### EXTRAIT DU DOCUMENT
Procédure contentieuse antérieure

Mme B... A... a demandé au tribunal administratif de Grenoble d'annuler l'arrêté du 22 novembre 2022 par lequel le préfet de l'Isère a refusé de lui délivrer un titre de séjour, lui a fait obligation de quitter le territoire français dans un délai de trente jours et a fixé le pays de destination, et d'enjoindre à cette autorité de lui délivrer le titre sollicité, ou, à défaut, de réexaminer sa situation, et de la munir, dans l'attente, d'une autorisation provisoire de séjour.

Par un jugement n° 2300047 du 25 avril 2023, le tribunal a rejeté cette demande.

Procédure devant la cour

Par une requête enregistrée le 18 août 2023, Mme A..., représentée par Me Huard, demande à la cour :

1°) d'annuler ce jugement et cet arrêté ;

2°) d'enjoindre au préfet de l'Isère de lui délivrer un titre de séjour, ou, à défaut, de réexaminer sa situation, et de la munir, dans l'attente, d'une autorisation provisoire de séjour ;

3°) de mettre à la charge de l'État, au profit de son conseil, une somme de 1 500 euros au titre des articles 37 de la loi n° 91-647 du 10 juillet 1991 et L. 761-1 du code de justice administrative.

Elle soutient que :

- l'arrêté contesté est insuffisamment motivé ; il est entaché d'un défaut d'examen particulier de sa situation ;

- le refus de titre de séjour méconnaît les dispositions de l'article L. 435-1 du code de l'entrée et du séjour des étrangers et du droit d'asile ; elle est fondée à se prévaloir, à ce titre, de l'instruction ministérielle du 23 décembre 2021 relative à la délivrance des titres pour les victimes de violences conjugales et familiales et de la circulaire du 28 novembre 2012 ; il méconnaît les dispositions de l'article L. 423-23 du même code, les stipulations de l'article 8 de la convention européenne de sauvegarde des droits de l'homme et des libertés fondamentales ; il méconnaît également les stipulations de l'article 3 -1 de la convention internationale relative aux droits de l'enfant ; il est entaché d'une erreur manifeste d'appréciation ;

- l'obligation de quitter le territoire français est illégale par voie de conséquence de l'illégalité du refus de séjour ; elle méconnaît les stipulations de l'article 8 de la convention européenne de sauvegarde des droits de l'homme et des libertés fondamentales ; elle méconnaît également les stipulations de l'article 3-1 de la convention internationale relative aux droits de l'enfant ; elle est entachée d'une erreur manifeste d'appréciation.

En application de l'article R. 611-8 du code de justice administrative, l'affaire a été dispensée d'instruction.

Mme A... a été admise au bénéfice de l'aide juridictionnelle totale par une décision du 9 août 2023.

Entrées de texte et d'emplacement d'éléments
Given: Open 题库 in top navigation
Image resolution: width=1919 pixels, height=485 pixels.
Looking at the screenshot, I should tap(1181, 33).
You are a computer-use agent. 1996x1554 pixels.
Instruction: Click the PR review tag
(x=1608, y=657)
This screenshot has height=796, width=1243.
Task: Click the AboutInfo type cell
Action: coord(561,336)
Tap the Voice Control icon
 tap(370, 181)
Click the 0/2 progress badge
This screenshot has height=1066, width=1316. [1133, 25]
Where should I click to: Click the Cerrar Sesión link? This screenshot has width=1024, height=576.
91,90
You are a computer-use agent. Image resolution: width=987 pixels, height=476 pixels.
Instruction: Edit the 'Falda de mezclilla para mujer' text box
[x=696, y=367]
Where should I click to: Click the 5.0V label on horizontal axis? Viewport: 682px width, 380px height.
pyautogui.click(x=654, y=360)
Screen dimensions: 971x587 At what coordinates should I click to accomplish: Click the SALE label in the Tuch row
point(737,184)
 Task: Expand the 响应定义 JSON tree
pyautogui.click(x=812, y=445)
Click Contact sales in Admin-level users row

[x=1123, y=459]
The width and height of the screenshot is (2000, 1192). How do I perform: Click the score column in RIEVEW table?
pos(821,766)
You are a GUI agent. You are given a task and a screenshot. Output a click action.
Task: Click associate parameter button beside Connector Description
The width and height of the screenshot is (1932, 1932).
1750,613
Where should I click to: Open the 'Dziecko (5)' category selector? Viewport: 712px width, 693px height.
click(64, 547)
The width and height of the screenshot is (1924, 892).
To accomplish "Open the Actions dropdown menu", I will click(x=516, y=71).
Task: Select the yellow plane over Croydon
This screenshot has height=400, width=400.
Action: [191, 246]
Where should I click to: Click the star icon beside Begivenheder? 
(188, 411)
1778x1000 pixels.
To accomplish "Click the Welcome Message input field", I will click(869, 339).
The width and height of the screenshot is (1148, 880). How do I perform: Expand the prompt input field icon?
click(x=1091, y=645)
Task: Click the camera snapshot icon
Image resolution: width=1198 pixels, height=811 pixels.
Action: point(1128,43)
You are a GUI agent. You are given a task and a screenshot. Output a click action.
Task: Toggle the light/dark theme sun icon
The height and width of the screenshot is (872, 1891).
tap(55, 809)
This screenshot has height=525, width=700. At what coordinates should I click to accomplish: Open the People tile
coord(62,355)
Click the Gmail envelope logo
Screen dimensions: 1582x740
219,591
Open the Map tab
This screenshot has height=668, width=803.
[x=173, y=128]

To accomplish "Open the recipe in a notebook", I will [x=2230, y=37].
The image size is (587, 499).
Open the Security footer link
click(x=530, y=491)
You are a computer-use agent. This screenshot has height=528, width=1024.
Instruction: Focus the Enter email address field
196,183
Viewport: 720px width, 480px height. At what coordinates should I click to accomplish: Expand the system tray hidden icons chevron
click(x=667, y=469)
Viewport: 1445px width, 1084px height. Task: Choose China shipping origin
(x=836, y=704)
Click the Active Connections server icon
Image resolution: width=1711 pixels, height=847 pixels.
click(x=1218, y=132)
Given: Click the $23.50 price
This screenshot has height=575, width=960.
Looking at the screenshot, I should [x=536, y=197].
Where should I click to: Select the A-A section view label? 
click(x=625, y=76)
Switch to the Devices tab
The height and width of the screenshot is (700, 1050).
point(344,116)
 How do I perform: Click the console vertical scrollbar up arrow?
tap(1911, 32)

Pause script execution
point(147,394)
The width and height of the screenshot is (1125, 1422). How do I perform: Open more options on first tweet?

### ÉNONCÉ DU PROBLÈME
Reproduisez sans aucune modification le passage de l'extrait du document qui va de « Procédure contentieuse antérieure » à « rejeté cette demande. ».

### RÉPONSE PROPOSÉE
Procédure contentieuse antérieure

Mme B... A... a demandé au tribunal administratif de Grenoble d'annuler l'arrêté du 22 novembre 2022 par lequel le préfet de l'Isère a refusé de lui délivrer un titre de séjour, lui a fait obligation de quitter le territoire français dans un délai de trente jours et a fixé le pays de destination, et d'enjoindre à cette autorité de lui délivrer le titre sollicité, ou, à défaut, de réexaminer sa situation, et de la munir, dans l'attente, d'une autorisation provisoire de séjour.

Par un jugement n° 2300047 du 25 avril 2023, le tribunal a rejeté cette demande.